## Data provided
================
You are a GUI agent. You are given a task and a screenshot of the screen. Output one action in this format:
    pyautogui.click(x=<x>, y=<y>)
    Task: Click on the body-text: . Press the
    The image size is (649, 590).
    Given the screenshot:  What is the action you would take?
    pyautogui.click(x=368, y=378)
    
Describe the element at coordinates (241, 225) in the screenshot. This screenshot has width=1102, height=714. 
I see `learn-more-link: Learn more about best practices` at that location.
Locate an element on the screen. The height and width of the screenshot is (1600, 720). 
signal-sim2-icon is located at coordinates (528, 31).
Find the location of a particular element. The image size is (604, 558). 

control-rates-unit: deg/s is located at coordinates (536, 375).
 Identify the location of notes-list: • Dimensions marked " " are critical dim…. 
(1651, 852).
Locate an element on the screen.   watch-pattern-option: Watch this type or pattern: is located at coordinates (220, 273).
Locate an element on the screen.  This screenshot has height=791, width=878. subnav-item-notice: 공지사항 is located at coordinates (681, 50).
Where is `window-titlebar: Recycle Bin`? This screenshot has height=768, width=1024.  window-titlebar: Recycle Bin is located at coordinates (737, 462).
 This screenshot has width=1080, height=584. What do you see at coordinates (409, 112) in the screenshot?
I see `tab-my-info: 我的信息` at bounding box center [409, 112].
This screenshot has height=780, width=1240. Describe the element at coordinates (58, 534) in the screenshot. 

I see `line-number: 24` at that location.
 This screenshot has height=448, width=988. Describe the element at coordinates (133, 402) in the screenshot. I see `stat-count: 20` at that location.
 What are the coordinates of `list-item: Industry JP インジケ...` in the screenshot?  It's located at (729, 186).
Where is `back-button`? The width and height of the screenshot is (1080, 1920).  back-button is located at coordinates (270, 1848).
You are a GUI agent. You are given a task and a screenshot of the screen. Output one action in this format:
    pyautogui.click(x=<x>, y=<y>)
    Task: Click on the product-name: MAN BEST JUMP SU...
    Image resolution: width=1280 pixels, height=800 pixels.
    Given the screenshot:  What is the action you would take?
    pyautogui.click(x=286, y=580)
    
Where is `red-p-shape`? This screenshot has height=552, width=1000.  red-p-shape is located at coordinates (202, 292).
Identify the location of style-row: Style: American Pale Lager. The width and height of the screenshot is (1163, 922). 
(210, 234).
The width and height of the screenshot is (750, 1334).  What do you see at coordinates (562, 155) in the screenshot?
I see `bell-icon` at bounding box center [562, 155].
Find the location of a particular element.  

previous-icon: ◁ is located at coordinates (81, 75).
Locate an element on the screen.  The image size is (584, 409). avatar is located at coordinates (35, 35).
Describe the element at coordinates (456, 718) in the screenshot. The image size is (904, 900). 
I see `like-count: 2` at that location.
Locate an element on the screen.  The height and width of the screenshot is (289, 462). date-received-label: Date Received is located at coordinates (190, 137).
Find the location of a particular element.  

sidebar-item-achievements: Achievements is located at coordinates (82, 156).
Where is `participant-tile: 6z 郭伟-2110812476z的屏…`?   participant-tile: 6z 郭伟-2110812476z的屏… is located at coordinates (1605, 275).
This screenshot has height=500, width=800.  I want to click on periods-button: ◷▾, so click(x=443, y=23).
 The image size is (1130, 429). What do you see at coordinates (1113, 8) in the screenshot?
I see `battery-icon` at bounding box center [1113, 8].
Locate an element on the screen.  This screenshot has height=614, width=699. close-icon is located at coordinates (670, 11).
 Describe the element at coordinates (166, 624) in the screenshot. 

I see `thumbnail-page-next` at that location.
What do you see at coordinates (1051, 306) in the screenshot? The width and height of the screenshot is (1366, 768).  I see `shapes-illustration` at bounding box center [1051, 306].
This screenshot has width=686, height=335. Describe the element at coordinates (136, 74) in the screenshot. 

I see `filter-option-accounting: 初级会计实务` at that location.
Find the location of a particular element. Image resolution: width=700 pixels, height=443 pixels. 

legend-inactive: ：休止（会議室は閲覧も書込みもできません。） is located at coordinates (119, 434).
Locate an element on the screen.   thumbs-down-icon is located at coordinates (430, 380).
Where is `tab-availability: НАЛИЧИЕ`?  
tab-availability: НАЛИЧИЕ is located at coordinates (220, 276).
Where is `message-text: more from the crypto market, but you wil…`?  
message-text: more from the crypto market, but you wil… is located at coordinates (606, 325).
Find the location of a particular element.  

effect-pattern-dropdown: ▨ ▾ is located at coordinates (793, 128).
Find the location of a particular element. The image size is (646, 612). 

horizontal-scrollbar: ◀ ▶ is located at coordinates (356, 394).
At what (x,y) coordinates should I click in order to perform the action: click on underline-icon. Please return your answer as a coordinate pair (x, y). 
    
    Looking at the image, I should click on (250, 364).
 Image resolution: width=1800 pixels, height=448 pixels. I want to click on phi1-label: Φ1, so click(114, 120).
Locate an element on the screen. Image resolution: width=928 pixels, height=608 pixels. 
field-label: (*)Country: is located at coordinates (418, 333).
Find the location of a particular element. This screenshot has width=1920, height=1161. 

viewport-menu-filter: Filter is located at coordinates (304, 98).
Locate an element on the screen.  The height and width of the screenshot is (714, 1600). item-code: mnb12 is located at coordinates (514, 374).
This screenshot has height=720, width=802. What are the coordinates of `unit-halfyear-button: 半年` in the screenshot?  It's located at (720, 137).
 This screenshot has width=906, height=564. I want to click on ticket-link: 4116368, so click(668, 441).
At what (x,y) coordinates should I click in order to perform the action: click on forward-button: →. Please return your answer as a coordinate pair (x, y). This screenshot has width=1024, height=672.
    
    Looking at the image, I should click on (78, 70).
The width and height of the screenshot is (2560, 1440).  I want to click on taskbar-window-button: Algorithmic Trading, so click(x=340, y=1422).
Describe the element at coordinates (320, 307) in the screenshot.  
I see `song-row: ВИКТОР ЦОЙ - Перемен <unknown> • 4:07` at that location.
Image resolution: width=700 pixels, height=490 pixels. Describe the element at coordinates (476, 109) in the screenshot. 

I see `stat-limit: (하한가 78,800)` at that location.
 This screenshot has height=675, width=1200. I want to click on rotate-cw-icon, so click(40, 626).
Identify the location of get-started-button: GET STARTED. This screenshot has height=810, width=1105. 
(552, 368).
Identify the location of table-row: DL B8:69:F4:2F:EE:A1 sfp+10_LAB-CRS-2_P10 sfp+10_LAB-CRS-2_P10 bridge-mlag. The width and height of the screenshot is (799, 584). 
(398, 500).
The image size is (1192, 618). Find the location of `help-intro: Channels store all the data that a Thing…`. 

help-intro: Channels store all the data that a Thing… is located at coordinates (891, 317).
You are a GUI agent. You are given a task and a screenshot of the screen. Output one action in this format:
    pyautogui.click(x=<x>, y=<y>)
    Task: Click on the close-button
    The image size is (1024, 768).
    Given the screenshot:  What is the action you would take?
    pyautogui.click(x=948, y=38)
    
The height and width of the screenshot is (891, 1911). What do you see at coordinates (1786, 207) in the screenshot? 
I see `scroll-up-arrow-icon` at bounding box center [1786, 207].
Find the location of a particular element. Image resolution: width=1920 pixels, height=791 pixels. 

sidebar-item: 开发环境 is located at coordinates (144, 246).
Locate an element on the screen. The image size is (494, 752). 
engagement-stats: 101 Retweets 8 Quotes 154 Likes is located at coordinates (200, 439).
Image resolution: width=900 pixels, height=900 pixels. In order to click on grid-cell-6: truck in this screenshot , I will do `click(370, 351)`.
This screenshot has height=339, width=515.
================
## What is expected
Copy out all of the material above word for word, without changing anything.

## Expected answer
You are a GUI agent. You are given a task and a screenshot of the screen. Output one action in this format:
    pyautogui.click(x=<x>, y=<y>)
    Task: Click on the body-text: . Press the
    The image size is (649, 590).
    Given the screenshot:  What is the action you would take?
    pyautogui.click(x=368, y=378)
    
Describe the element at coordinates (241, 225) in the screenshot. This screenshot has width=1102, height=714. 
I see `learn-more-link: Learn more about best practices` at that location.
Locate an element on the screen. The height and width of the screenshot is (1600, 720). 
signal-sim2-icon is located at coordinates (528, 31).
Find the location of a particular element. The image size is (604, 558). 

control-rates-unit: deg/s is located at coordinates (536, 375).
 Identify the location of notes-list: • Dimensions marked " " are critical dim…. 
(1651, 852).
Locate an element on the screen.   watch-pattern-option: Watch this type or pattern: is located at coordinates (220, 273).
Locate an element on the screen.  This screenshot has height=791, width=878. subnav-item-notice: 공지사항 is located at coordinates (681, 50).
Where is `window-titlebar: Recycle Bin`? This screenshot has height=768, width=1024.  window-titlebar: Recycle Bin is located at coordinates (737, 462).
 This screenshot has width=1080, height=584. What do you see at coordinates (409, 112) in the screenshot?
I see `tab-my-info: 我的信息` at bounding box center [409, 112].
This screenshot has height=780, width=1240. Describe the element at coordinates (58, 534) in the screenshot. 

I see `line-number: 24` at that location.
 This screenshot has height=448, width=988. Describe the element at coordinates (133, 402) in the screenshot. I see `stat-count: 20` at that location.
 What are the coordinates of `list-item: Industry JP インジケ...` in the screenshot?  It's located at (729, 186).
Where is `back-button`? The width and height of the screenshot is (1080, 1920).  back-button is located at coordinates (270, 1848).
You are a GUI agent. You are given a task and a screenshot of the screen. Output one action in this format:
    pyautogui.click(x=<x>, y=<y>)
    Task: Click on the product-name: MAN BEST JUMP SU...
    Image resolution: width=1280 pixels, height=800 pixels.
    Given the screenshot:  What is the action you would take?
    pyautogui.click(x=286, y=580)
    
Where is `red-p-shape`? This screenshot has height=552, width=1000.  red-p-shape is located at coordinates (202, 292).
Identify the location of style-row: Style: American Pale Lager. The width and height of the screenshot is (1163, 922). 
(210, 234).
The width and height of the screenshot is (750, 1334).  What do you see at coordinates (562, 155) in the screenshot?
I see `bell-icon` at bounding box center [562, 155].
Find the location of a particular element.  

previous-icon: ◁ is located at coordinates (81, 75).
Locate an element on the screen.  The image size is (584, 409). avatar is located at coordinates (35, 35).
Describe the element at coordinates (456, 718) in the screenshot. The image size is (904, 900). 
I see `like-count: 2` at that location.
Locate an element on the screen.  The height and width of the screenshot is (289, 462). date-received-label: Date Received is located at coordinates (190, 137).
Find the location of a particular element.  

sidebar-item-achievements: Achievements is located at coordinates (82, 156).
Where is `participant-tile: 6z 郭伟-2110812476z的屏…`?   participant-tile: 6z 郭伟-2110812476z的屏… is located at coordinates (1605, 275).
This screenshot has height=500, width=800.  I want to click on periods-button: ◷▾, so click(x=443, y=23).
 The image size is (1130, 429). What do you see at coordinates (1113, 8) in the screenshot?
I see `battery-icon` at bounding box center [1113, 8].
Locate an element on the screen.  This screenshot has height=614, width=699. close-icon is located at coordinates (670, 11).
 Describe the element at coordinates (166, 624) in the screenshot. 

I see `thumbnail-page-next` at that location.
What do you see at coordinates (1051, 306) in the screenshot? The width and height of the screenshot is (1366, 768).  I see `shapes-illustration` at bounding box center [1051, 306].
This screenshot has width=686, height=335. Describe the element at coordinates (136, 74) in the screenshot. 

I see `filter-option-accounting: 初级会计实务` at that location.
Find the location of a particular element. Image resolution: width=700 pixels, height=443 pixels. 

legend-inactive: ：休止（会議室は閲覧も書込みもできません。） is located at coordinates (119, 434).
Locate an element on the screen.   thumbs-down-icon is located at coordinates (430, 380).
Where is `tab-availability: НАЛИЧИЕ`?  
tab-availability: НАЛИЧИЕ is located at coordinates (220, 276).
Where is `message-text: more from the crypto market, but you wil…`?  
message-text: more from the crypto market, but you wil… is located at coordinates (606, 325).
Find the location of a particular element.  

effect-pattern-dropdown: ▨ ▾ is located at coordinates (793, 128).
Find the location of a particular element. The image size is (646, 612). 

horizontal-scrollbar: ◀ ▶ is located at coordinates (356, 394).
At what (x,y) coordinates should I click in order to perform the action: click on underline-icon. Please return your answer as a coordinate pair (x, y). 
    
    Looking at the image, I should click on (250, 364).
 Image resolution: width=1800 pixels, height=448 pixels. I want to click on phi1-label: Φ1, so click(114, 120).
Locate an element on the screen. Image resolution: width=928 pixels, height=608 pixels. 
field-label: (*)Country: is located at coordinates (418, 333).
Find the location of a particular element. This screenshot has width=1920, height=1161. 

viewport-menu-filter: Filter is located at coordinates (304, 98).
Locate an element on the screen.  The height and width of the screenshot is (714, 1600). item-code: mnb12 is located at coordinates (514, 374).
This screenshot has height=720, width=802. What are the coordinates of `unit-halfyear-button: 半年` in the screenshot?  It's located at (720, 137).
 This screenshot has width=906, height=564. I want to click on ticket-link: 4116368, so click(668, 441).
At what (x,y) coordinates should I click in order to perform the action: click on forward-button: →. Please return your answer as a coordinate pair (x, y). This screenshot has width=1024, height=672.
    
    Looking at the image, I should click on (78, 70).
The width and height of the screenshot is (2560, 1440).  I want to click on taskbar-window-button: Algorithmic Trading, so click(x=340, y=1422).
Describe the element at coordinates (320, 307) in the screenshot.  
I see `song-row: ВИКТОР ЦОЙ - Перемен <unknown> • 4:07` at that location.
Image resolution: width=700 pixels, height=490 pixels. Describe the element at coordinates (476, 109) in the screenshot. 

I see `stat-limit: (하한가 78,800)` at that location.
 This screenshot has height=675, width=1200. I want to click on rotate-cw-icon, so click(40, 626).
Identify the location of get-started-button: GET STARTED. This screenshot has height=810, width=1105. 
(552, 368).
Identify the location of table-row: DL B8:69:F4:2F:EE:A1 sfp+10_LAB-CRS-2_P10 sfp+10_LAB-CRS-2_P10 bridge-mlag. The width and height of the screenshot is (799, 584). 
(398, 500).
The image size is (1192, 618). Find the location of `help-intro: Channels store all the data that a Thing…`. 

help-intro: Channels store all the data that a Thing… is located at coordinates (891, 317).
You are a GUI agent. You are given a task and a screenshot of the screen. Output one action in this format:
    pyautogui.click(x=<x>, y=<y>)
    Task: Click on the close-button
    The image size is (1024, 768).
    Given the screenshot:  What is the action you would take?
    pyautogui.click(x=948, y=38)
    
The height and width of the screenshot is (891, 1911). What do you see at coordinates (1786, 207) in the screenshot? 
I see `scroll-up-arrow-icon` at bounding box center [1786, 207].
Find the location of a particular element. Image resolution: width=1920 pixels, height=791 pixels. 

sidebar-item: 开发环境 is located at coordinates (144, 246).
Locate an element on the screen. The image size is (494, 752). 
engagement-stats: 101 Retweets 8 Quotes 154 Likes is located at coordinates (200, 439).
Image resolution: width=900 pixels, height=900 pixels. In order to click on grid-cell-6: truck in this screenshot , I will do `click(370, 351)`.
This screenshot has height=339, width=515.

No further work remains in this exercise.